The real shift is that LLMs turn management from a layer of people into a layer of software that watches work happen, records it, and pushes the next step. In practice, that means the first jobs to change are the repetitive coordination jobs, sending reminders, summarizing meetings, assigning follow ups, updating project status, and carrying context from one conversation into the next. Once that system has a full log of what each person actually did, it also becomes a better hiring and reputation database than a static profile page.

  • This fits a broader move from chatbots to agents that take actions across tools. The important step is not better text generation alone, it is connecting the model to calendars, email, task systems, CRMs, and internal docs so it can follow through instead of just suggesting work.

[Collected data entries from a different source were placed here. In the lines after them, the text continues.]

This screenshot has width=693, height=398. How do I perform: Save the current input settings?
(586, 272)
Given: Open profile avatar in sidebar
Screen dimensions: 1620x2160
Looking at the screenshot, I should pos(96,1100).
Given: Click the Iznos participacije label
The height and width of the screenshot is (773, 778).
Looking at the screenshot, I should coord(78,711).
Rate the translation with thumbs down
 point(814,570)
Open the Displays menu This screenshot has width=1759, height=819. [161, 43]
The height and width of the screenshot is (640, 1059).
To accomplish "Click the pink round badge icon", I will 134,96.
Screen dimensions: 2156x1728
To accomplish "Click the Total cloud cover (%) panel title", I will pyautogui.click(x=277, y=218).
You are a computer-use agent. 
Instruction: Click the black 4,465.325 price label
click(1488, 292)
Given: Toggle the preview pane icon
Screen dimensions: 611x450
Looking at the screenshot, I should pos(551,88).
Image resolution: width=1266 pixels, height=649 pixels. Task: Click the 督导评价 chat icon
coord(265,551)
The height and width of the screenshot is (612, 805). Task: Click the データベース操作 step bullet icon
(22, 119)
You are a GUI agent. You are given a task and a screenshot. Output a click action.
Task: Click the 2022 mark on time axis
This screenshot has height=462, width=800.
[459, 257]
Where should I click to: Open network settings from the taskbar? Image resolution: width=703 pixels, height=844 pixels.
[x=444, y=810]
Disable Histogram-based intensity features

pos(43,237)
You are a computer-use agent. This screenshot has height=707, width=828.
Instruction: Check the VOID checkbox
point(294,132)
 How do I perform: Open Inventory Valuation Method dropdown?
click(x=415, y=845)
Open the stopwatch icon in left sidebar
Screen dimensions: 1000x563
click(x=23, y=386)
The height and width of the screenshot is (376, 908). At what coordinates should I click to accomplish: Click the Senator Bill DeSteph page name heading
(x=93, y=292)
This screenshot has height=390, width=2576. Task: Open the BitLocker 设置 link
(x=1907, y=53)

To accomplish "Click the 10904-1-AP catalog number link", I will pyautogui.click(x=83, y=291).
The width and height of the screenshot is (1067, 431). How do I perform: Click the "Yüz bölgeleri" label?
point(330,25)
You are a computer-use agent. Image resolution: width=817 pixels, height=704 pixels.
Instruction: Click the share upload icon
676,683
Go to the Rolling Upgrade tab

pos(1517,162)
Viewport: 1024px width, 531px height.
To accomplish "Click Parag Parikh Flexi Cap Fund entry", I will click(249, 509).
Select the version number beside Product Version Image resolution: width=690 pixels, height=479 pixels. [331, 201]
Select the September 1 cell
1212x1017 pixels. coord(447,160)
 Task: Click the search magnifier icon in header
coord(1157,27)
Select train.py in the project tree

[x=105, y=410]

  • Project management is a natural beachhead because much of the work is structured and disliked. Teams already spend time turning meetings into tasks, chasing updates, and reformatting status for different audiences. AI can compress that into a continuous background process inside tools like ClickUp and adjacent collaboration software.
  • If work histories are captured automatically, the hiring stack changes. Recruiters would rely less on self reported resumes and LinkedIn style profiles, and more on machine generated evidence of what someone shipped, who they worked with, and how they operated across teams. That creates a new data moat around workflow products, not social graphs.

The next phase is software that sits one layer deeper in daily work, inside the inbox, meeting transcript, task board, and company knowledge base. As these systems get better at remembering context and taking action, the winning products will look less like standalone copilots and more like operating systems for coordination, hiring, and internal decision making.